> _WHAT IS EXPECTED_:
Your task is to restate the data word for word.

> _DATA FOR THIS TASK_:
⁂

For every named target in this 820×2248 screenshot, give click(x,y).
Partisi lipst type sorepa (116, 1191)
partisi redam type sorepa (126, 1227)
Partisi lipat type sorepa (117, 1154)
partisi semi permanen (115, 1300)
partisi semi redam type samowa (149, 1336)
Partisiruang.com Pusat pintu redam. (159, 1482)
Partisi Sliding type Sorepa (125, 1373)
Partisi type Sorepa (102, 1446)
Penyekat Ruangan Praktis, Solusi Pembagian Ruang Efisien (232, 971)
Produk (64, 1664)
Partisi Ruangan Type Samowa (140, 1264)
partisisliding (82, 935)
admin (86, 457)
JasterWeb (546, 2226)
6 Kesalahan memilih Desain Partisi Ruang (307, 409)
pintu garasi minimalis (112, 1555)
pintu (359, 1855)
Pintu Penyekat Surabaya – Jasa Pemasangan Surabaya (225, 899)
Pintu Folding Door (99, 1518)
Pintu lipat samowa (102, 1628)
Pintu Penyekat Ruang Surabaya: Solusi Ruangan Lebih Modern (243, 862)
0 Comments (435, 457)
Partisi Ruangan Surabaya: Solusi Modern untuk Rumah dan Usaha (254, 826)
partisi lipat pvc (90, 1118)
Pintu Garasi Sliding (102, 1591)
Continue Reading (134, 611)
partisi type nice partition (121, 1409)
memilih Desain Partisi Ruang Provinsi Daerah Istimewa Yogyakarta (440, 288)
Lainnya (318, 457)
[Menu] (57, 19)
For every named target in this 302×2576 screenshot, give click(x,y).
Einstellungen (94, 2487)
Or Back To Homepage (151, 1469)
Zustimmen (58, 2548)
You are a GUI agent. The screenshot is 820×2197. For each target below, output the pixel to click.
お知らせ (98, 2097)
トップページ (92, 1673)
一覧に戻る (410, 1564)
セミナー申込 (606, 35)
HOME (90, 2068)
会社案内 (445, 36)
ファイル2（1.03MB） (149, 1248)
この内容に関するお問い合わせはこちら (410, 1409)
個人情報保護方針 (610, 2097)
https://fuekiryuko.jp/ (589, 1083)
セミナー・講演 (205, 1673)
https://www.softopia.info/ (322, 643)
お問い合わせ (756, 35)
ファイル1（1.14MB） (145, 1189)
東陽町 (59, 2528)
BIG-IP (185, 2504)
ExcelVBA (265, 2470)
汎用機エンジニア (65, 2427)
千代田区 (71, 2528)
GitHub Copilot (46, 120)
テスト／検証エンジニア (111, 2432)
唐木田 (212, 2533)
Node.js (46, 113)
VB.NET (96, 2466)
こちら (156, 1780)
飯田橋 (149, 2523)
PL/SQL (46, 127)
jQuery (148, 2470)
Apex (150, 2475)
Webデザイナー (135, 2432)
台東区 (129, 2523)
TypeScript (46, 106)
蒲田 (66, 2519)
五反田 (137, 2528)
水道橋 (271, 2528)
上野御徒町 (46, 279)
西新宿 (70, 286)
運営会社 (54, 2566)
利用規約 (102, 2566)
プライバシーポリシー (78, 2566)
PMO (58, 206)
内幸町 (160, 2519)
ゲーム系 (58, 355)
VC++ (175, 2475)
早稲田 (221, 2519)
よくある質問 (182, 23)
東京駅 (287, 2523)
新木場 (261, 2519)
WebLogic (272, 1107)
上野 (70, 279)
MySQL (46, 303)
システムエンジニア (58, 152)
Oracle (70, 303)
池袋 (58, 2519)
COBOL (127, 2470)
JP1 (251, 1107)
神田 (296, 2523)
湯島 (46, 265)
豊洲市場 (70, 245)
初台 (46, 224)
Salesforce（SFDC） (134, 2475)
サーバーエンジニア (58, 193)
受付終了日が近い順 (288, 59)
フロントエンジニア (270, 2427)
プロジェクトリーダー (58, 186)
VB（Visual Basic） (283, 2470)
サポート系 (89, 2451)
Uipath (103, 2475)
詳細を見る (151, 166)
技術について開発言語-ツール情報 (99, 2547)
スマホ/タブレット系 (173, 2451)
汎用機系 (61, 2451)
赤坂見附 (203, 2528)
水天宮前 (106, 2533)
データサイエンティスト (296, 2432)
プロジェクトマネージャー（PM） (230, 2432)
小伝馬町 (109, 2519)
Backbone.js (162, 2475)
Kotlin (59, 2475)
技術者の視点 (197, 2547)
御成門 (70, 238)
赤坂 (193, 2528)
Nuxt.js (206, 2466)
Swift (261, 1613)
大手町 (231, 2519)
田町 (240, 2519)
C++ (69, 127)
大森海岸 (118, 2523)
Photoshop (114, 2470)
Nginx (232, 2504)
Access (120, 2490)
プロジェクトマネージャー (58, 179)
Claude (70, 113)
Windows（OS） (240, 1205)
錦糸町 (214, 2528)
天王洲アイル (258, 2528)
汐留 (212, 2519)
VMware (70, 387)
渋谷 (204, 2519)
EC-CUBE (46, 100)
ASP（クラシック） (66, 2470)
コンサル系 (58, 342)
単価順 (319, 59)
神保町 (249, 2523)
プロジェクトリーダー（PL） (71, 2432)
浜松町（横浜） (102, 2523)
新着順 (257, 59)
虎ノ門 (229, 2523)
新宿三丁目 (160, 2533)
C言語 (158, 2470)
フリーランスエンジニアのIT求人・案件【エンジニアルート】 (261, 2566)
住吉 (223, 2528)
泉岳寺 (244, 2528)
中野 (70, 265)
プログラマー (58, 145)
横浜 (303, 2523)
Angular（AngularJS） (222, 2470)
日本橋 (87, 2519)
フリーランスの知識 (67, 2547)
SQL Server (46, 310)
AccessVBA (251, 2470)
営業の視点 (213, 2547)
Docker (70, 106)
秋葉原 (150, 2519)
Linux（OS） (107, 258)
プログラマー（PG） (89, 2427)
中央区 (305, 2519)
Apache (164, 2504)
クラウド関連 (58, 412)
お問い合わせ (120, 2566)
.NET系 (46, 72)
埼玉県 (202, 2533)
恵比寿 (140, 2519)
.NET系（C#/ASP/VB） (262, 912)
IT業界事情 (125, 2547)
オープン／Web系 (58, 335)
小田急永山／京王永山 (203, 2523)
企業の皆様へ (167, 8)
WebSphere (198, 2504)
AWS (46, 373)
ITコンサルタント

⁂

> _EXERCISE SOLUTION_:
For every named target in this 820×2248 screenshot, give click(x,y).
Partisi lipst type sorepa (116, 1191)
partisi redam type sorepa (126, 1227)
Partisi lipat type sorepa (117, 1154)
partisi semi permanen (115, 1300)
partisi semi redam type samowa (149, 1336)
Partisiruang.com Pusat pintu redam. (159, 1482)
Partisi Sliding type Sorepa (125, 1373)
Partisi type Sorepa (102, 1446)
Penyekat Ruangan Praktis, Solusi Pembagian Ruang Efisien (232, 971)
Produk (64, 1664)
Partisi Ruangan Type Samowa (140, 1264)
partisisliding (82, 935)
admin (86, 457)
JasterWeb (546, 2226)
6 Kesalahan memilih Desain Partisi Ruang (307, 409)
pintu garasi minimalis (112, 1555)
pintu (359, 1855)
Pintu Penyekat Surabaya – Jasa Pemasangan Surabaya (225, 899)
Pintu Folding Door (99, 1518)
Pintu lipat samowa (102, 1628)
Pintu Penyekat Ruang Surabaya: Solusi Ruangan Lebih Modern (243, 862)
0 Comments (435, 457)
Partisi Ruangan Surabaya: Solusi Modern untuk Rumah dan Usaha (254, 826)
partisi lipat pvc (90, 1118)
Pintu Garasi Sliding (102, 1591)
Continue Reading (134, 611)
partisi type nice partition (121, 1409)
memilih Desain Partisi Ruang Provinsi Daerah Istimewa Yogyakarta (440, 288)
Lainnya (318, 457)
[Menu] (57, 19)
For every named target in this 302×2576 screenshot, give click(x,y).
Einstellungen (94, 2487)
Or Back To Homepage (151, 1469)
Zustimmen (58, 2548)
You are a GUI agent. The screenshot is 820×2197. For each target below, output the pixel to click.
お知らせ (98, 2097)
トップページ (92, 1673)
一覧に戻る (410, 1564)
セミナー申込 (606, 35)
HOME (90, 2068)
会社案内 (445, 36)
ファイル2（1.03MB） (149, 1248)
この内容に関するお問い合わせはこちら (410, 1409)
個人情報保護方針 (610, 2097)
https://fuekiryuko.jp/ (589, 1083)
セミナー・講演 (205, 1673)
https://www.softopia.info/ (322, 643)
お問い合わせ (756, 35)
ファイル1（1.14MB） (145, 1189)
東陽町 (59, 2528)
BIG-IP (185, 2504)
ExcelVBA (265, 2470)
汎用機エンジニア (65, 2427)
千代田区 (71, 2528)
GitHub Copilot (46, 120)
テスト／検証エンジニア (111, 2432)
唐木田 (212, 2533)
Node.js (46, 113)
VB.NET (96, 2466)
こちら (156, 1780)
飯田橋 (149, 2523)
PL/SQL (46, 127)
jQuery (148, 2470)
Apex (150, 2475)
Webデザイナー (135, 2432)
台東区 (129, 2523)
TypeScript (46, 106)
蒲田 (66, 2519)
五反田 (137, 2528)
水道橋 (271, 2528)
上野御徒町 (46, 279)
西新宿 (70, 286)
運営会社 (54, 2566)
利用規約 (102, 2566)
プライバシーポリシー (78, 2566)
PMO (58, 206)
内幸町 (160, 2519)
ゲーム系 (58, 355)
VC++ (175, 2475)
早稲田 (221, 2519)
よくある質問 (182, 23)
東京駅 (287, 2523)
新木場 (261, 2519)
WebLogic (272, 1107)
上野 (70, 279)
MySQL (46, 303)
システムエンジニア (58, 152)
Oracle (70, 303)
池袋 (58, 2519)
COBOL (127, 2470)
JP1 (251, 1107)
神田 (296, 2523)
湯島 (46, 265)
豊洲市場 (70, 245)
初台 (46, 224)
Salesforce（SFDC） (134, 2475)
サーバーエンジニア (58, 193)
受付終了日が近い順 (288, 59)
フロントエンジニア (270, 2427)
プロジェクトリーダー (58, 186)
VB（Visual Basic） (283, 2470)
サポート系 (89, 2451)
Uipath (103, 2475)
詳細を見る (151, 166)
技術について開発言語-ツール情報 (99, 2547)
スマホ/タブレット系 (173, 2451)
汎用機系 (61, 2451)
赤坂見附 (203, 2528)
水天宮前 (106, 2533)
データサイエンティスト (296, 2432)
プロジェクトマネージャー（PM） (230, 2432)
小伝馬町 (109, 2519)
Backbone.js (162, 2475)
Kotlin (59, 2475)
技術者の視点 (197, 2547)
御成門 (70, 238)
赤坂 (193, 2528)
Nuxt.js (206, 2466)
Swift (261, 1613)
大手町 (231, 2519)
田町 (240, 2519)
C++ (69, 127)
大森海岸 (118, 2523)
Photoshop (114, 2470)
Nginx (232, 2504)
Access (120, 2490)
プロジェクトマネージャー (58, 179)
Claude (70, 113)
Windows（OS） (240, 1205)
錦糸町 (214, 2528)
天王洲アイル (258, 2528)
汐留 (212, 2519)
VMware (70, 387)
渋谷 (204, 2519)
EC-CUBE (46, 100)
ASP（クラシック） (66, 2470)
コンサル系 (58, 342)
単価順 (319, 59)
神保町 (249, 2523)
プロジェクトリーダー（PL） (71, 2432)
浜松町（横浜） (102, 2523)
新着順 (257, 59)
虎ノ門 (229, 2523)
新宿三丁目 (160, 2533)
C言語 (158, 2470)
フリーランスエンジニアのIT求人・案件【エンジニアルート】 (261, 2566)
住吉 (223, 2528)
泉岳寺 (244, 2528)
中野 (70, 265)
プログラマー (58, 145)
横浜 (303, 2523)
Angular（AngularJS） (222, 2470)
日本橋 (87, 2519)
フリーランスの知識 (67, 2547)
SQL Server (46, 310)
AccessVBA (251, 2470)
営業の視点 (213, 2547)
Docker (70, 106)
秋葉原 (150, 2519)
Linux（OS） (107, 258)
プログラマー（PG） (89, 2427)
中央区 (305, 2519)
Apache (164, 2504)
クラウド関連 (58, 412)
お問い合わせ (120, 2566)
.NET系 (46, 72)
埼玉県 (202, 2533)
恵比寿 (140, 2519)
.NET系（C#/ASP/VB） (262, 912)
IT業界事情 (125, 2547)
オープン／Web系 (58, 335)
小田急永山／京王永山 (203, 2523)
企業の皆様へ (167, 8)
WebSphere (198, 2504)
AWS (46, 373)
ITコンサルタント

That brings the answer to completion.